Render the listing below as a Markdown table with two columns, No. and Text, giving each non-blank line its own numbered row. Leave the pictures out.

## [Recorded data]
^^^^^^^^^^^^^^^^

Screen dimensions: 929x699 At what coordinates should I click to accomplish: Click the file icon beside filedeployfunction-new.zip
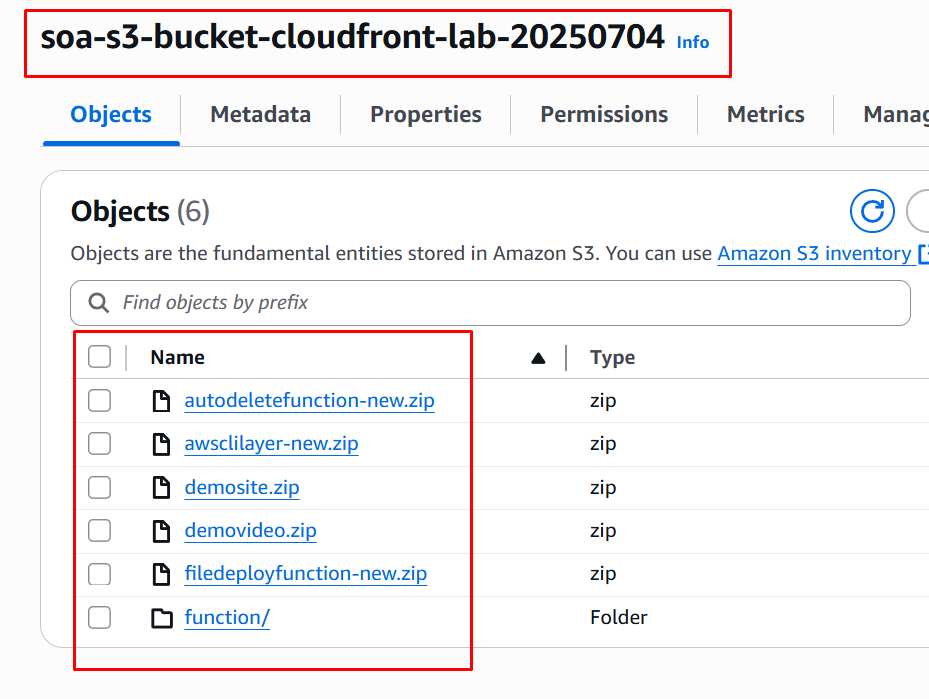[161, 574]
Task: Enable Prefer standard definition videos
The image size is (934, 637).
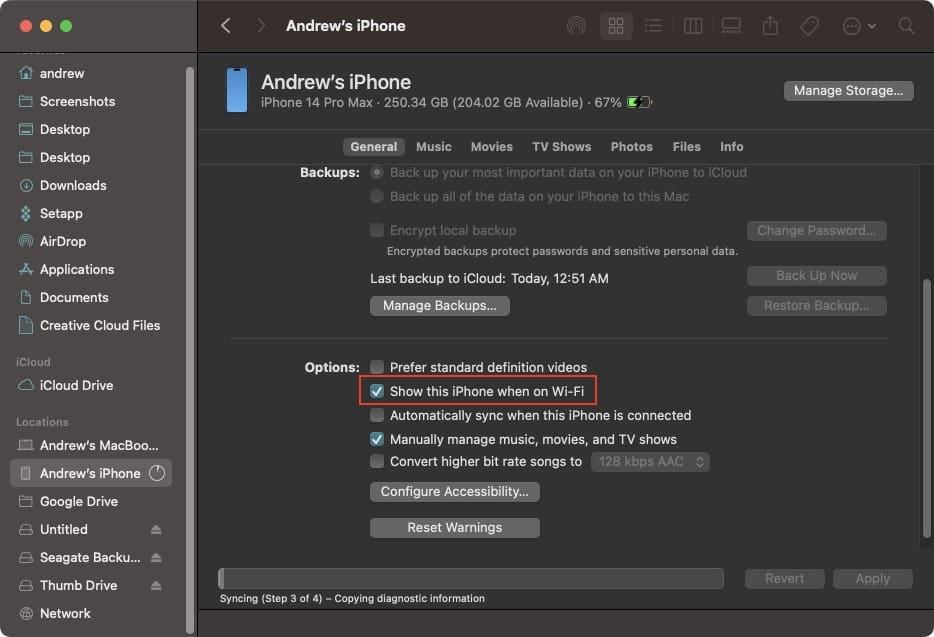Action: pyautogui.click(x=376, y=366)
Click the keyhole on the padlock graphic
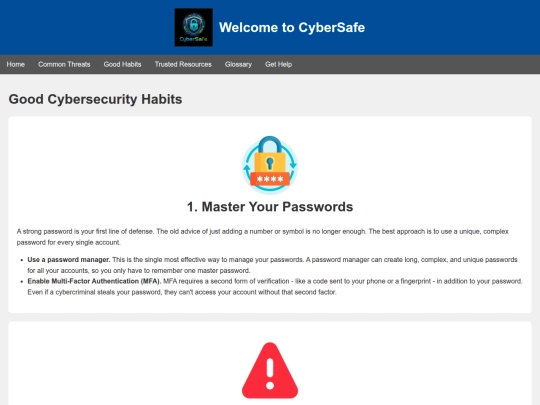The width and height of the screenshot is (540, 405). [270, 164]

^^^^^^^^^^^^^^^^

## [Final answer]
| No. | Text |
|---|---|
| 1 | Screen dimensions: 929x699 At what coordinates should I click to accomplish: Click the file icon beside filedeployfunction-new.zip |
| 2 | [161, 574] |
| 3 | Task: Enable Prefer standard definition videos |
| 4 | The image size is (934, 637). |
| 5 | Action: pyautogui.click(x=376, y=366) |
| 6 | Click the keyhole on the padlock graphic |
| 7 | The width and height of the screenshot is (540, 405). [270, 164] |